TASK:
For the material below, reproduce exactly each line from the one that has "Given: Open the Menge 1000 quantity dropdown" through the one that has "You are a GUI", and no others; pictures stay out.

DATA:
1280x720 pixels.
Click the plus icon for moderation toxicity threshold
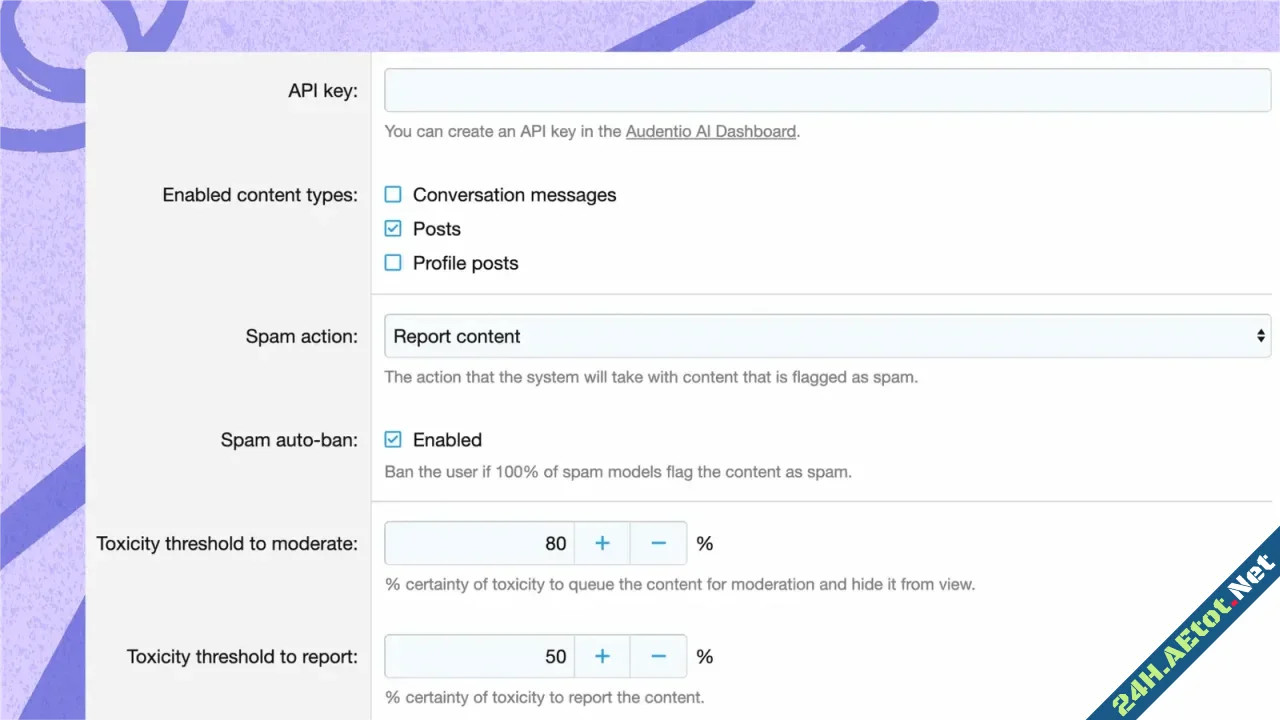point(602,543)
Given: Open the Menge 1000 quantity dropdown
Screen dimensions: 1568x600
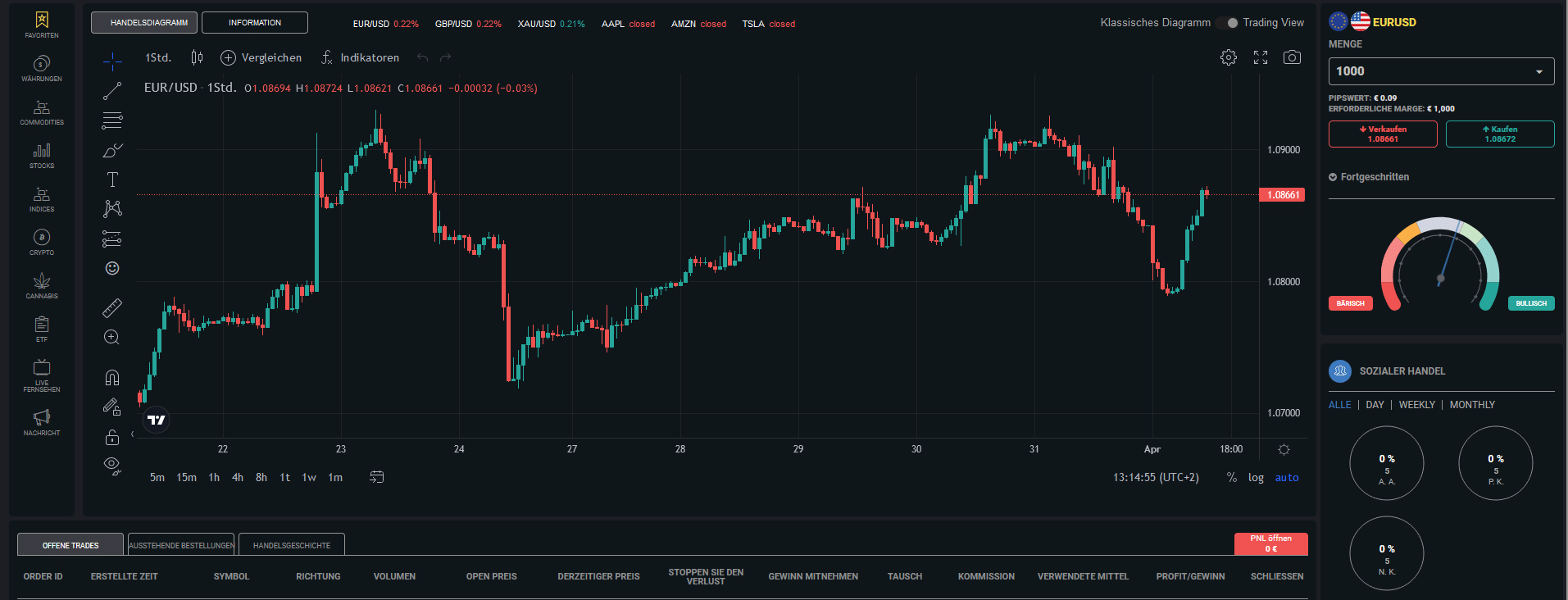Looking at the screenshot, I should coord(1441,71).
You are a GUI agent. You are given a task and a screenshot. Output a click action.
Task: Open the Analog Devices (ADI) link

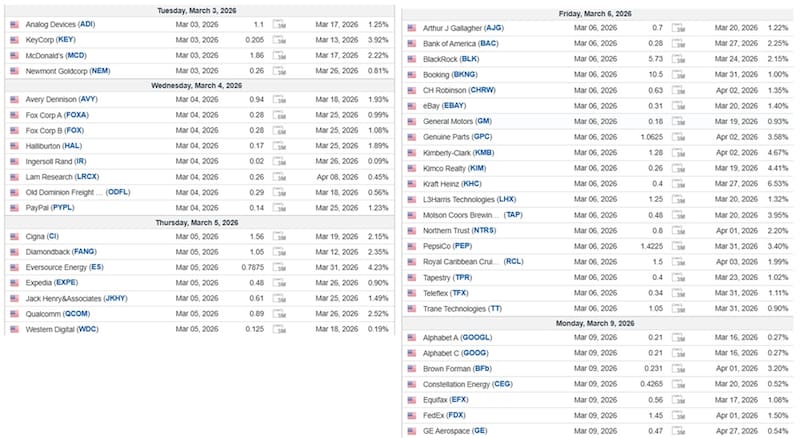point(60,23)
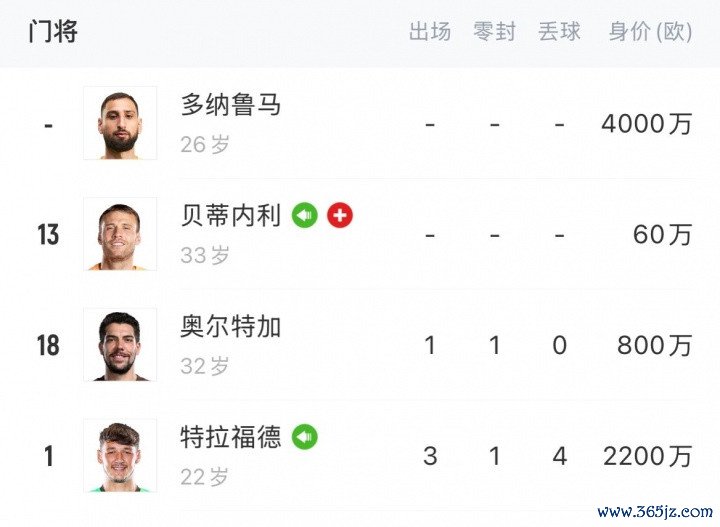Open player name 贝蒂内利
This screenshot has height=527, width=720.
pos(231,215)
...
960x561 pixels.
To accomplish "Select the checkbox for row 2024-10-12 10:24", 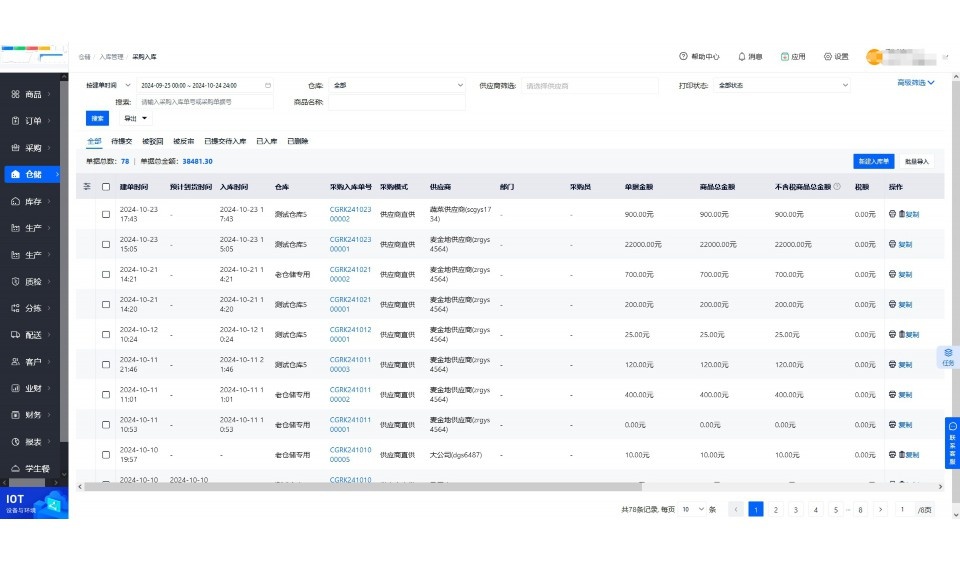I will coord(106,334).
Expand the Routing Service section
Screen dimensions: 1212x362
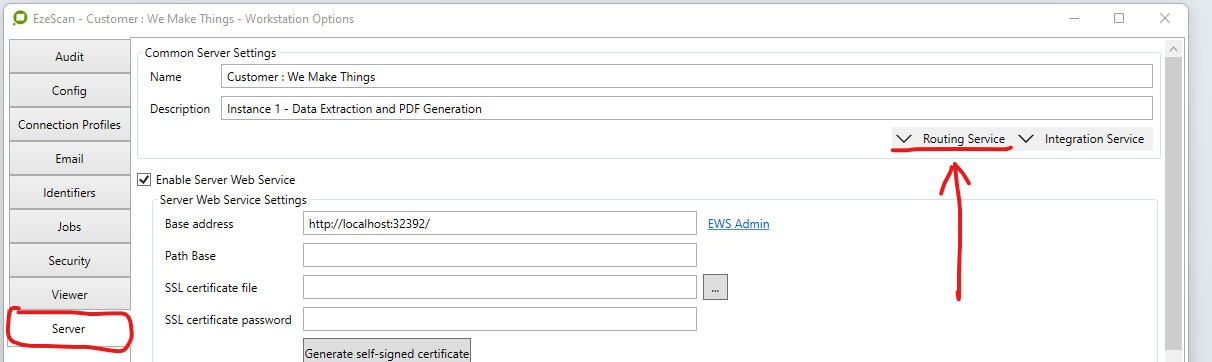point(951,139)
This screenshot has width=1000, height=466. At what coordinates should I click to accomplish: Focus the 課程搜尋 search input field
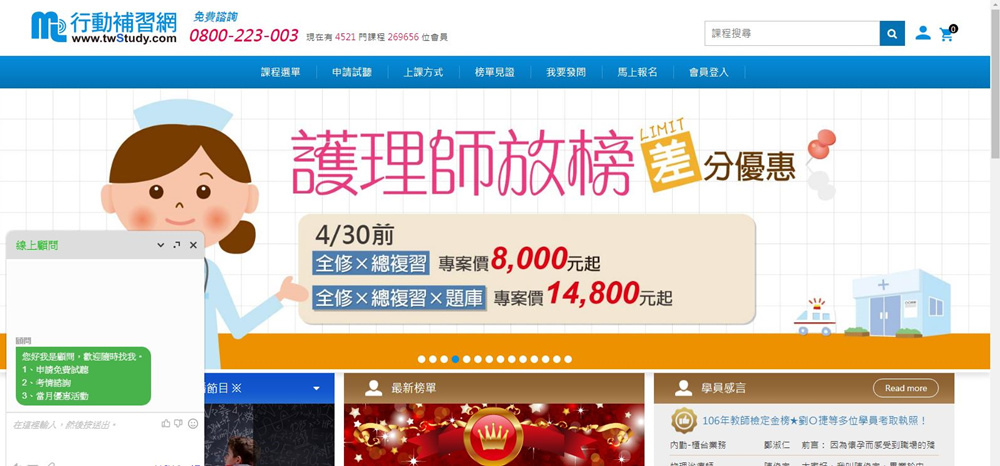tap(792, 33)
---
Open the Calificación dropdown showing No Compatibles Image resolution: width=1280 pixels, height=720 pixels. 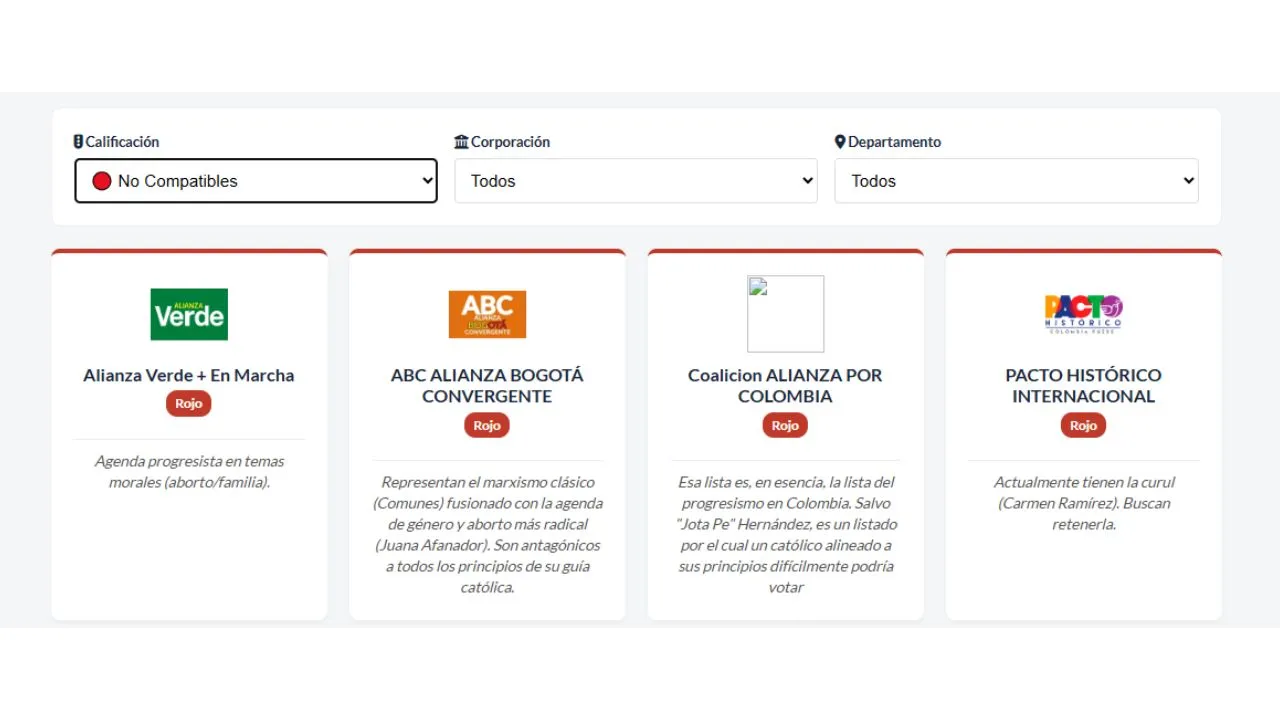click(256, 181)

EXERCISE SOLUTION:
Given: Open the Menge 1000 quantity dropdown
Screen dimensions: 1568x600
Looking at the screenshot, I should coord(1441,71).
You are a GUI agent. You are given a task and a screenshot. Output a click action.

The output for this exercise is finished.